Silver Oak’s Alexander Valley Cabernet Sauvignon established itself as a classic for a reason: it is consistently exceptional. This is the case with the 2019 vintage as well… and, I might add, given the pricing of many Cabernet Sauvignons in Northern California, the $100 retail price feels like a real bargain. More than 95 percent Cabernet Sauvignon, splashes of Cabernet Franc, Merlot, and Petite Verdot were blended in for the most recent vintage. Deep garnet-hued in the glass, with notes of ripe bramble fruits and cherries on the nose, it’s a bold, fruit-forward expression with hints of baking spices, vanilla, and oak on the long and lush finish.
Seek out your local butcher and invest in the thickest, most marbled New York Strip, charred and topped with an herbed butter, served alongside a classic, crispy skinned baked potato with sour cream and chives, and haricot verts with crispy shallots. The quintessential Alexander Valley Cabernet Sauvignon will put those classics into proper context, with the acidity and lushness of this classic wine elevating every bite.

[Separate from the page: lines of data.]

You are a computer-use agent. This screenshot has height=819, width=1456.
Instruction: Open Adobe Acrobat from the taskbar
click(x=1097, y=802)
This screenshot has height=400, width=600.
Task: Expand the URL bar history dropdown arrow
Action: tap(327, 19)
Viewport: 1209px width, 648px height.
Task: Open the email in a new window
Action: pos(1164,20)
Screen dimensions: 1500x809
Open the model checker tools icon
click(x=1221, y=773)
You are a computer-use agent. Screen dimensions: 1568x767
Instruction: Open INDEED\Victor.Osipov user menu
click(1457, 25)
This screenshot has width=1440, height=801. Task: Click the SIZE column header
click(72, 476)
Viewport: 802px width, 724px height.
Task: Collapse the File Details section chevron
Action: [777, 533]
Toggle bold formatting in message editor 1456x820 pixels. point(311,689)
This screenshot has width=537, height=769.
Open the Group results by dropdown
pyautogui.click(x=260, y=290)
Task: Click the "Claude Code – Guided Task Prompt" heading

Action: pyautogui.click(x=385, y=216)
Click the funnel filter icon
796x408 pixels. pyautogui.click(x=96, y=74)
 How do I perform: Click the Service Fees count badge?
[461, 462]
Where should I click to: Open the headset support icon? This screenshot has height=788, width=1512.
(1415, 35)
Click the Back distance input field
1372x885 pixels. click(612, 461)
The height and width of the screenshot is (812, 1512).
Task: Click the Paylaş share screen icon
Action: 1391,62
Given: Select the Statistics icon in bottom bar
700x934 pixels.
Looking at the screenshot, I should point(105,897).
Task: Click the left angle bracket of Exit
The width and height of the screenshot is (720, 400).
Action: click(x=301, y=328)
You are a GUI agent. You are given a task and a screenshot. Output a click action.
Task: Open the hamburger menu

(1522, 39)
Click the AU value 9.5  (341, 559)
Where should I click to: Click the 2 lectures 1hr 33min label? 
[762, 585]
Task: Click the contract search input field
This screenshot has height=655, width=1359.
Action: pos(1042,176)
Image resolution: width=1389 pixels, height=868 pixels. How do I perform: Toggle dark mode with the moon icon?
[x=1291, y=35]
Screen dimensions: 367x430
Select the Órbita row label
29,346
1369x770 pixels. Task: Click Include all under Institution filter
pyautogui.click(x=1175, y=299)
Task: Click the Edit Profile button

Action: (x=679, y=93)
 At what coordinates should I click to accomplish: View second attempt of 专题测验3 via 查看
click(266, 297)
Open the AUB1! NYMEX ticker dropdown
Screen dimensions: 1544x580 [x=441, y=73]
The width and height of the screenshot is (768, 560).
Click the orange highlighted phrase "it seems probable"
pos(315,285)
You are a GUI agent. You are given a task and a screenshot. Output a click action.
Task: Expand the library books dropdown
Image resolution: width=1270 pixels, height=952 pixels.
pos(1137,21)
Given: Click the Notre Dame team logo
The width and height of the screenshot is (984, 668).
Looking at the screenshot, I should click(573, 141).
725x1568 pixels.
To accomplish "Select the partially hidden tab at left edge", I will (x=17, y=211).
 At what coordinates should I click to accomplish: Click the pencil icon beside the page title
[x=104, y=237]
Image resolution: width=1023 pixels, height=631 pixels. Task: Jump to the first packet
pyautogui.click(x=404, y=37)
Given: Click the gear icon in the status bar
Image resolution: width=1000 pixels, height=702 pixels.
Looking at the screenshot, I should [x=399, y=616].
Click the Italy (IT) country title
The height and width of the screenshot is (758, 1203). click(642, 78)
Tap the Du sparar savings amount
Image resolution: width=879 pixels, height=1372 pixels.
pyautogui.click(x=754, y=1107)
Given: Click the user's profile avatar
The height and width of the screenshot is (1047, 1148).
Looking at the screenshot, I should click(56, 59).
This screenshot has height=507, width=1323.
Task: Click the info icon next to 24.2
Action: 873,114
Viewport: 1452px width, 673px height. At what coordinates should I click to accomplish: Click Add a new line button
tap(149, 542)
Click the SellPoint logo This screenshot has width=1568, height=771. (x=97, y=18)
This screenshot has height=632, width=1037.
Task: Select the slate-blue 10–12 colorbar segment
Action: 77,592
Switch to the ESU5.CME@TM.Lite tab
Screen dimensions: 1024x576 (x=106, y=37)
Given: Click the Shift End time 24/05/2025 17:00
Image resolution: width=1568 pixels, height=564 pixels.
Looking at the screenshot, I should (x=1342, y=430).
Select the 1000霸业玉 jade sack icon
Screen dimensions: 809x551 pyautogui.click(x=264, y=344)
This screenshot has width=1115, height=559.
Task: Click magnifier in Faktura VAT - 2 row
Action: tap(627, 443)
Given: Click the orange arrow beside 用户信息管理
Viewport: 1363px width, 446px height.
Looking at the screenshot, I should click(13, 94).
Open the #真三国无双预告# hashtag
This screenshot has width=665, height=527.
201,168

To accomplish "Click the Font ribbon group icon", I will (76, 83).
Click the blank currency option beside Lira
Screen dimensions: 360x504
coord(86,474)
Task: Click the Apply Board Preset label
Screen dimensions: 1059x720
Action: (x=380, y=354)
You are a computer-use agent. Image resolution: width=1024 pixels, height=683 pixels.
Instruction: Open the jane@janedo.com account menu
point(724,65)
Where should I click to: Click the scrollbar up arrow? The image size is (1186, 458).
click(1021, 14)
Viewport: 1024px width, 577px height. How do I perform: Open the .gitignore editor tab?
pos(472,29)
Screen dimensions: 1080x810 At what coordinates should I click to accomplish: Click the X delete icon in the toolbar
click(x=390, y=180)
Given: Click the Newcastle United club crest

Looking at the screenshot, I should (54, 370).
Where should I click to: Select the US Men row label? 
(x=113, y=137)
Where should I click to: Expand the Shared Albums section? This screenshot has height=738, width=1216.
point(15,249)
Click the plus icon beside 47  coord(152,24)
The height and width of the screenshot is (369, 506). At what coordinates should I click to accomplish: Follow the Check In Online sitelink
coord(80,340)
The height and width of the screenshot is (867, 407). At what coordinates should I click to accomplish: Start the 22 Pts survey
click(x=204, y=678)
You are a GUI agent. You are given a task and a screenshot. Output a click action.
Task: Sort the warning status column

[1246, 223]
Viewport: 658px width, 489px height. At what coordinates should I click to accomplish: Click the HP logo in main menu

No doubt, you may have a favorite red that you feel is the perfect compliment when grilling that perfect cut – whether beef, bison, venison, or something else. Indulge and enjoy. But also explore.
In my own explorations, I stumbled upon impressive newbies to the scene, encountered some old-timers flying below the radar, and fondly rediscovered some old classics.
And in all honesty, testing out the food pairings wasn’t too shabby of a gig either.
As always, Salud!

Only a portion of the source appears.